Try it:
The response should hold each line from the entries below where "gear" is found.
####################
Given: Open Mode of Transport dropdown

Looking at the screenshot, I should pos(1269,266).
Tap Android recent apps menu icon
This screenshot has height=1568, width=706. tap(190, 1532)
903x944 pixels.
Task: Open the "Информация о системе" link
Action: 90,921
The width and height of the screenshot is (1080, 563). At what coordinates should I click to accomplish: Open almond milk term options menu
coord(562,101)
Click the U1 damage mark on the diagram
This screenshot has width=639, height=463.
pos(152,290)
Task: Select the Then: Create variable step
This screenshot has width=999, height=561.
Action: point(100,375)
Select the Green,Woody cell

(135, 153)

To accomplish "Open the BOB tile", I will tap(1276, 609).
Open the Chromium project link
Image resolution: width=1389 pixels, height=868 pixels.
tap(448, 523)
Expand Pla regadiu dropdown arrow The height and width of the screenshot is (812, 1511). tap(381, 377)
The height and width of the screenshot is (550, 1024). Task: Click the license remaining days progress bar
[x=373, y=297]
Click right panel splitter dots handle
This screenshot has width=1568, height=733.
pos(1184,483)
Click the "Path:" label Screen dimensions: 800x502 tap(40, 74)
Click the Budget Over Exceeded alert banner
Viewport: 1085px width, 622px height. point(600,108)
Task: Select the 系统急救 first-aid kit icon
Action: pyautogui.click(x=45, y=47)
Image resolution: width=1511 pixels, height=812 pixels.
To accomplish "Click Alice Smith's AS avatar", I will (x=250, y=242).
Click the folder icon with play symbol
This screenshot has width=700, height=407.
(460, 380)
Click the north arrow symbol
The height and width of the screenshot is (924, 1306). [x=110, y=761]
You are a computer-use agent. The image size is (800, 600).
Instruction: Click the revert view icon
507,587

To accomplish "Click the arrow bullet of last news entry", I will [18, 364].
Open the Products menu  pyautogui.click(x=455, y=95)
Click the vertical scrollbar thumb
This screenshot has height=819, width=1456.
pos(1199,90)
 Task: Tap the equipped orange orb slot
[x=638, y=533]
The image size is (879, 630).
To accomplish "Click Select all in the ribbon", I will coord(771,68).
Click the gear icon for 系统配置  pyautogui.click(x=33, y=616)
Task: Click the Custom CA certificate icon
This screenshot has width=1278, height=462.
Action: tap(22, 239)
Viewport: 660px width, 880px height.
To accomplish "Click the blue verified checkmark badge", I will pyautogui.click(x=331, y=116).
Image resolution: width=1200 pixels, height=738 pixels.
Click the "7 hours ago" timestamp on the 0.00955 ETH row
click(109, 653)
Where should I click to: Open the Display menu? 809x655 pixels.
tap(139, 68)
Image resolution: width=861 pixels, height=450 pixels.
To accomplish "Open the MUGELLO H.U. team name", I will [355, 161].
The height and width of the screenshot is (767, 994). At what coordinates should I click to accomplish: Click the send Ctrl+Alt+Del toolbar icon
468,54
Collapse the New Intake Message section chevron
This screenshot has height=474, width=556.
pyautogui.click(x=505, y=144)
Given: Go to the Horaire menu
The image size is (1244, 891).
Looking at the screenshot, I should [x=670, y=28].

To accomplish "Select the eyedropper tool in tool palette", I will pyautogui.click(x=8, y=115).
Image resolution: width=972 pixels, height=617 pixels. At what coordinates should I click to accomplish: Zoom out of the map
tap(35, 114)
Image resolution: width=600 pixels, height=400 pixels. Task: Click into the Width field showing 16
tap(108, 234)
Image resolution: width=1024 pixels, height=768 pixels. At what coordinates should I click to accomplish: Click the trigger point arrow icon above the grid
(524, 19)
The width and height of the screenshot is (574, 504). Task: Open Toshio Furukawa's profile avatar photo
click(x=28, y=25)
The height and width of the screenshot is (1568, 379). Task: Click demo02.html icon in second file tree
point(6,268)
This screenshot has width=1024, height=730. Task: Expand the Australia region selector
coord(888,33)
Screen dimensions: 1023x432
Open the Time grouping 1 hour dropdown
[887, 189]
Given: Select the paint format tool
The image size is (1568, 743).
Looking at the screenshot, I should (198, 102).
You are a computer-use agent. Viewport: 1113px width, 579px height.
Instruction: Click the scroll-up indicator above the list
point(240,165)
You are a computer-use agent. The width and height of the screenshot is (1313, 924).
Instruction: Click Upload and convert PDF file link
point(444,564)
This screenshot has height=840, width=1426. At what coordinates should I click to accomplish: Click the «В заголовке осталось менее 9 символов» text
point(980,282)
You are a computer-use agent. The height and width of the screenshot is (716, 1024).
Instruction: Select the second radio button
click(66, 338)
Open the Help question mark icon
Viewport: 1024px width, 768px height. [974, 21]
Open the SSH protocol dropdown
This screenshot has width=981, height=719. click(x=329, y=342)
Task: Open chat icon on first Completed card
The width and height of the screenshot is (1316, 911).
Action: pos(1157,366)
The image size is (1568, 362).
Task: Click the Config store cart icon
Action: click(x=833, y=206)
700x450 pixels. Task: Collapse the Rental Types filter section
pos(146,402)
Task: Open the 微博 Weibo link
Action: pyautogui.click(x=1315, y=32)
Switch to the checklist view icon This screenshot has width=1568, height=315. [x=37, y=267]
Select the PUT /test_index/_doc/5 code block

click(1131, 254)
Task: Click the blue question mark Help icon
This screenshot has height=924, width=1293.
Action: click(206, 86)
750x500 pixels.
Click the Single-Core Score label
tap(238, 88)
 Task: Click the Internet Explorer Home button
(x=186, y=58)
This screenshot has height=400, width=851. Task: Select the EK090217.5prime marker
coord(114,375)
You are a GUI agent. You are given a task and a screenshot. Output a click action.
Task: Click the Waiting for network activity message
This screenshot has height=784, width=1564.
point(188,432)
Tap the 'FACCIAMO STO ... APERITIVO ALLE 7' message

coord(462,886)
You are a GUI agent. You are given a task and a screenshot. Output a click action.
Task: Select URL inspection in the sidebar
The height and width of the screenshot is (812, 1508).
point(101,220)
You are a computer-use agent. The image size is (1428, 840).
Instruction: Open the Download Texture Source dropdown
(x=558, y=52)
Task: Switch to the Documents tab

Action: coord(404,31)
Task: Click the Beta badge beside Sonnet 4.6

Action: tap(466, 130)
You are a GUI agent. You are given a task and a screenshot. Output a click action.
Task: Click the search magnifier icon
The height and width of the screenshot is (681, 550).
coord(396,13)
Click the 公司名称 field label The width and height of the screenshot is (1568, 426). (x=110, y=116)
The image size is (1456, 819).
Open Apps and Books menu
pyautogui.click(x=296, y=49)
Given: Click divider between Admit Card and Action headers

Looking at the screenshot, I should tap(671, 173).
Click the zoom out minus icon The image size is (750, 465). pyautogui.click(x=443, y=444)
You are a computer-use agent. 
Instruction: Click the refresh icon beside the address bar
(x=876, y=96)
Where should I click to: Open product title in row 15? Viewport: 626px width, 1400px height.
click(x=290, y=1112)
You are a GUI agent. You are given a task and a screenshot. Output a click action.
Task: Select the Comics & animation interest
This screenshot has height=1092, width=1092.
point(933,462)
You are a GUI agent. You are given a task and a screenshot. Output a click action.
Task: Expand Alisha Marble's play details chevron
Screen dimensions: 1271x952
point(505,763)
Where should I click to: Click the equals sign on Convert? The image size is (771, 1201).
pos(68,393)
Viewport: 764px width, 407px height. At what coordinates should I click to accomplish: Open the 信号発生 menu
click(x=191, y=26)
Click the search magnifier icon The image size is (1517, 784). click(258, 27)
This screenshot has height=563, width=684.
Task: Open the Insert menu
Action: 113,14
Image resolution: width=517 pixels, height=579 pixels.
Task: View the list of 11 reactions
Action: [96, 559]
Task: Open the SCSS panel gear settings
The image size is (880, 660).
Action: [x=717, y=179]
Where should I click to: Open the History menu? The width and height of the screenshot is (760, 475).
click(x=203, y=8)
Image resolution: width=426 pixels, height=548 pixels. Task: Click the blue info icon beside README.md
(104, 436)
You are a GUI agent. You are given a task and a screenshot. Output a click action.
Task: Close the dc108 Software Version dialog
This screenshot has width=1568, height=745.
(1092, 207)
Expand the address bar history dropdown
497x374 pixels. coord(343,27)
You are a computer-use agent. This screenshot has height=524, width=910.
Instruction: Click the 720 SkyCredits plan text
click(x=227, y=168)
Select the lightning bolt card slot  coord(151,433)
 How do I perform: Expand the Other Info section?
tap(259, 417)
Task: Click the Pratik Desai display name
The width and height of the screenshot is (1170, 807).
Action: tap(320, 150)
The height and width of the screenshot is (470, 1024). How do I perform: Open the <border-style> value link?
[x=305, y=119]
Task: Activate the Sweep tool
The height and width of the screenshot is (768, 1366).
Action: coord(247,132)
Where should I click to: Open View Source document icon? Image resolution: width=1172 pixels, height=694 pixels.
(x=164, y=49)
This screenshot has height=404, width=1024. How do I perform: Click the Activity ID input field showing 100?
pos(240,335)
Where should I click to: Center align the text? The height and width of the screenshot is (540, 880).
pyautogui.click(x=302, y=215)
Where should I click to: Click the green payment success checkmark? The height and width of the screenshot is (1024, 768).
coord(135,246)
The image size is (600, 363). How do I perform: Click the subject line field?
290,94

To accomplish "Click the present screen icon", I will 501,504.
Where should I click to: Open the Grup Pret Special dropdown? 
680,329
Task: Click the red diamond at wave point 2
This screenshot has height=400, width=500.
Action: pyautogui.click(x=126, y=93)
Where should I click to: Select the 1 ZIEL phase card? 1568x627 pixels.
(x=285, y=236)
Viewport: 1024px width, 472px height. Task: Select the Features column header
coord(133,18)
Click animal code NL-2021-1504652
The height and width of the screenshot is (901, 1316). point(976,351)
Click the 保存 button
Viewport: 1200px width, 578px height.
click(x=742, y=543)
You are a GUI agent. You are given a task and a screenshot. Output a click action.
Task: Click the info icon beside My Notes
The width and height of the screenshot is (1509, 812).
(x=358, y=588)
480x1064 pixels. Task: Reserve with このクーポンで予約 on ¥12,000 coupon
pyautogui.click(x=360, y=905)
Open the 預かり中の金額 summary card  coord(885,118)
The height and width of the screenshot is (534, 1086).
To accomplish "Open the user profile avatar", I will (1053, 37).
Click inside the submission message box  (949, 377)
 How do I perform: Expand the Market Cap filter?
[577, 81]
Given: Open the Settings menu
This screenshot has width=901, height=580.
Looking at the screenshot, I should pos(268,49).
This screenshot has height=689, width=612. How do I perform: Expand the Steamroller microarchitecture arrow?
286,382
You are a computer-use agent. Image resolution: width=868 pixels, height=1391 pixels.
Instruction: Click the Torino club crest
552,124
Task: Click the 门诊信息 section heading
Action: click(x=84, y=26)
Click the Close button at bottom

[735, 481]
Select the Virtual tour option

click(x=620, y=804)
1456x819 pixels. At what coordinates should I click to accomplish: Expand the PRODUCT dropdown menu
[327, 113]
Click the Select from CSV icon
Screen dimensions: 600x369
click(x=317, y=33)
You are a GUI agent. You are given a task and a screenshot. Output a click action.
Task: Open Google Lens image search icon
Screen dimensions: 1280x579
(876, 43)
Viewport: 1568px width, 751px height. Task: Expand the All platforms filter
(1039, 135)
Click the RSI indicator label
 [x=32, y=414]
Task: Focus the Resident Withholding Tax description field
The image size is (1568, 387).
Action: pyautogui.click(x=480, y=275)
####################
Your solution:
Click the gear icon for 系统配置  pyautogui.click(x=33, y=616)
Task: Open the SCSS panel gear settings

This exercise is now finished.